La presión política por los recursos hídricos también favorece fenómenos más peligrosos, como el surgimiento de mercados ilegales de agua y la intervención de grupos delictivos, ya documentados en Estado de México, Chihuahua y San Luis Potosí.
Hay más frentes de riesgo abiertos en el plano internacional. Es probable que Estados Unidos y su Congreso —de mayoría republicana— impulsen condiciones más estrictas, como sanciones unilaterales, retenciones de agua y tarifas comerciales. Un escenario más complejo podría significar que Estados Unidos busque incorporar el tema a las negociaciones de la revisión del T-MEC, prevista para julio de 2026.
Sin agua y sin certeza
La reunión bilateral entre las autoridades mexicanas y estadounidenses, prevista para julio —aún sin fecha confirmada— será decisiva para definir el rumbo del segundo semestre de 2025 y marcará el cierre de un ciclo particularmente tenso. Aunque aún no se han revelado quiénes serán los asistentes, los secretarios de Medio Ambiente, Desarrollo Rural y Gobernación, Alicia Bárcena, Julio Berdegué y Rosa Icela Rodríguez, han asumido la compleja tarea de argumentar que el adeudo no compromete el abasto fronterizo. Pero el reto va más allá del discurso técnico: cada vez llueve menos y los márgenes de maniobra se estrechan. Además, Estados Unidos está adoptando una posición intransigente, fundamentada más en criterios políticos que en sustento técnico.

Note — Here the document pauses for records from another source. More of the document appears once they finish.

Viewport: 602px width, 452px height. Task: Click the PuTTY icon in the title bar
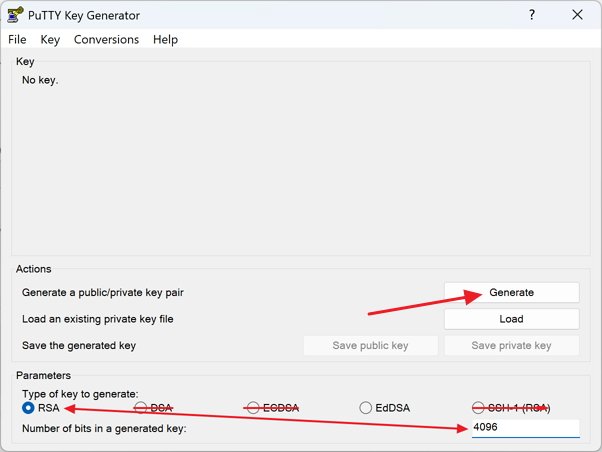14,15
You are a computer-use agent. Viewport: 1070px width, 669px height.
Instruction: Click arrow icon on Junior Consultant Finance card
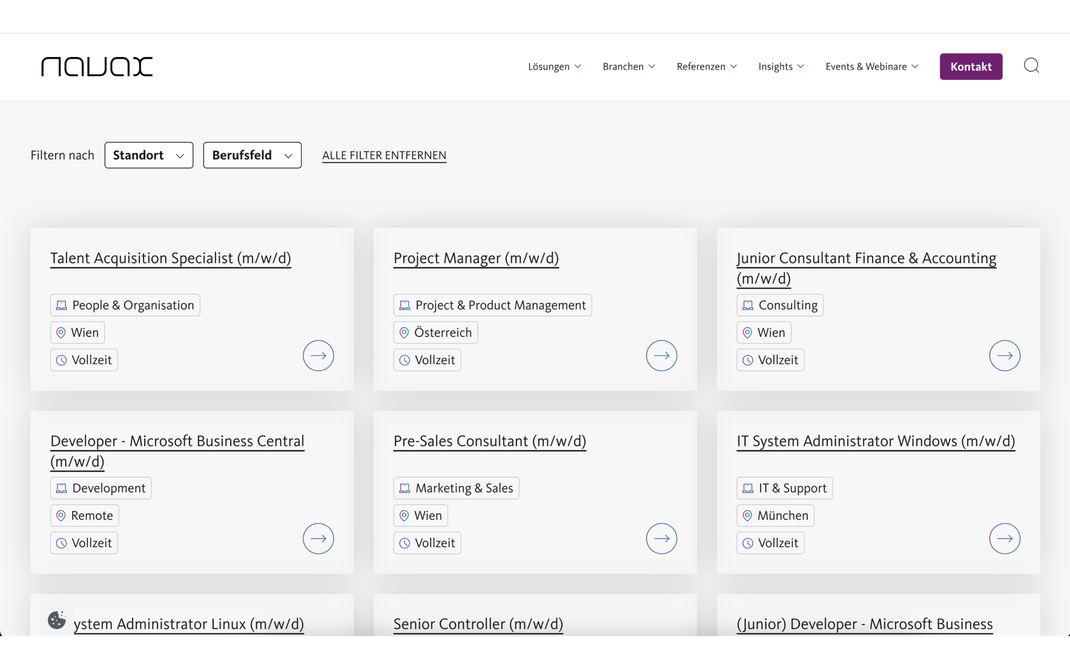tap(1004, 356)
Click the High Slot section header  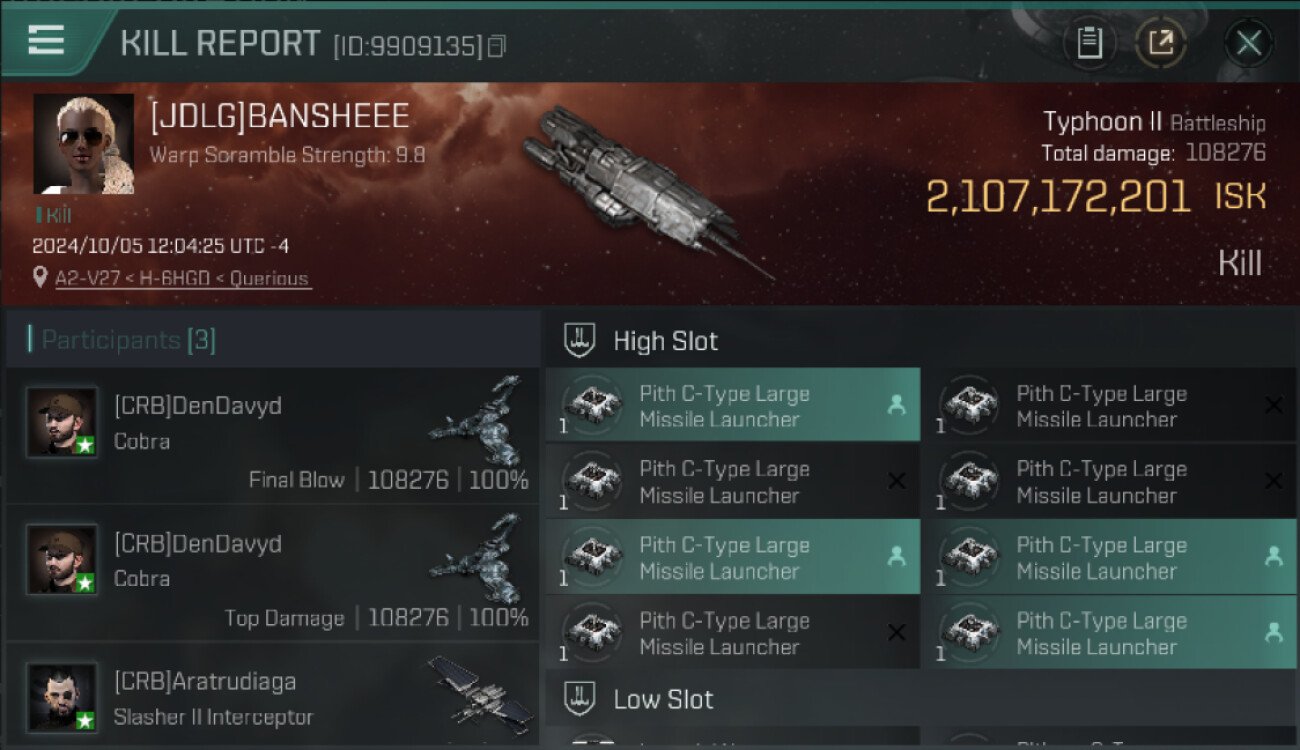tap(665, 341)
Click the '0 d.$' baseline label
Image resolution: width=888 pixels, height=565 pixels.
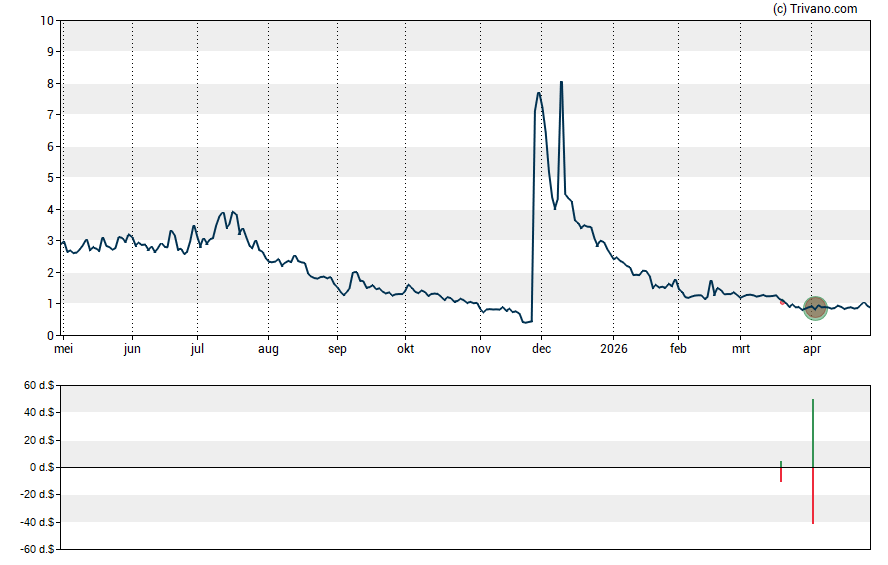pos(41,467)
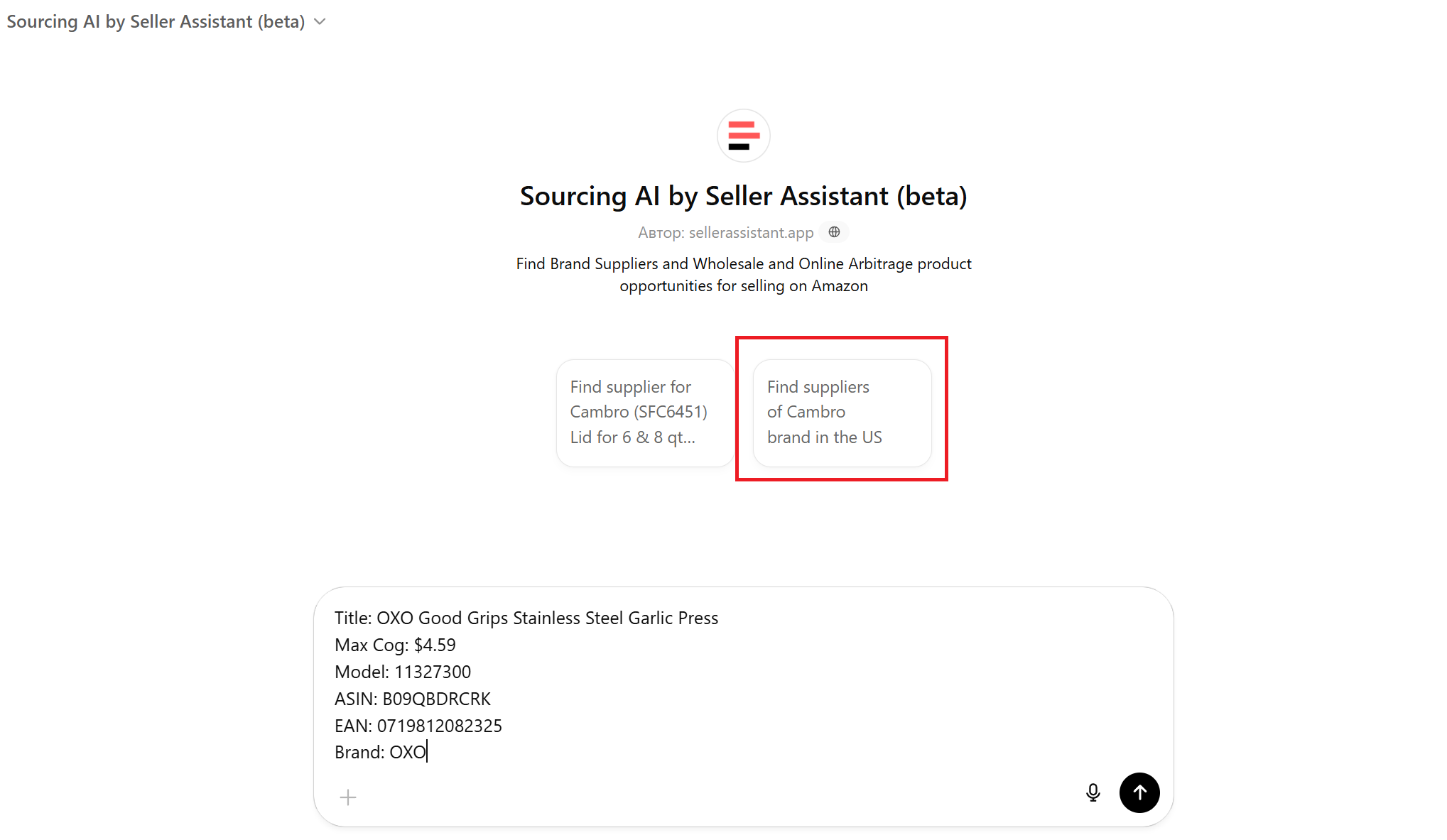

Como Integralia ha advertido, la deuda de agua es el síntoma más alarmante de un modelo hídrico insostenible que pone en riesgo la estabilidad social, la seguridad alimentaria y el cumplimiento de los acuerdos internacionales. Sin una revisión consciente del Tratado y un cambio profundo en el nuevo Plan Hídrico y la futura Ley de General de Aguas —para fortalecer a los organismos operadores municipales, dotarlos de capacidades técnicas reales, asegurar una inversión sostenida en infraestructura y garantizar recursos suficientes—, el país seguirá atrapado entre la sequía y la presión política externa. Hoy más que nunca este vital líquido exige responsabilidad institucional del Estado y no sólo promesas.